When General Motors made the decision to kill off the Holden brand in Australia, there was an air of sadness among muscle car enthusiasts. While we certainly never had Holdens for sale here in the States, that never stopped Americans from lusting after the downright awesome cars built Down Under. Chief among these forbidden fruits was the Holden Maloo Ute. Half Commodore sedan and half pickup truck, these machines are the modern equivalent to the much-beloved El Camino. And now thanks to the folks at Lloyds Auctioneers and Valuers, someone has a chance to purchase the most extreme variant ever created: the 2017 Holden HSV GTSR W1 Maloo Ute.
The 2017 Holden HSV GTSR W1 Maloo Ute is quite simply the craziest car to ever come from Australia. Built by the madmen at Holden Special Vehicles, this truckified version of the last-gen Commodore is powered by the all-mighty LS9. First fit to the C6 Corvette ZR1, this V8 features a dry-sump oil system, titanium connecting rods and inlet valves, and a massive 2.3L Eaton supercharger. In this spec, the motor pushes out 635 horsepower and 601 lb-ft of torque. That power is sent to the rear wheels via a Tremec TR-6060 six-speed manual gearbox.
The folks at HSV didn’t simply place an LS9 inside a Holden Maloo Ute and call it good however. The suspension has been supplied by SupaShock, and is put to the ground by a set of 20-inch forged alloy wheels wrapped in Pirelli P Zero Trofeo R rubber. Hiding behind those wheels sit a set of AP Racing six-piston monoblock calipers and massive 16 inch rotors. Carbon fiber accents and accessories further highlight the on-track capabilities of this precarious pickup.

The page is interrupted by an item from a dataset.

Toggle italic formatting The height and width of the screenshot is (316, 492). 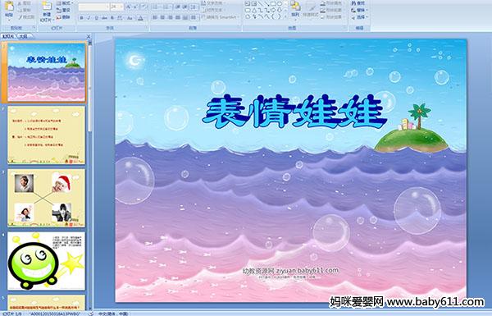coord(89,18)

As one might expect, this Light My Fire Orange Holden Maloo Ute is part of a rare breed. In fact, HSV only built four of these machines as a final goodbye to the Australian market. With rarity comes a high price tag however. As of the time this article was written, bidding for this Ute has reached the equivalent of $611,000 USD. An insane amount of money sure, but there is no way this car doesn’t continue to appreciate in value. We’re not sure that you’d be able to get it into the United States however, which might be for the best. Considering Holden is just a memory at this point, let the Aussies keep this one.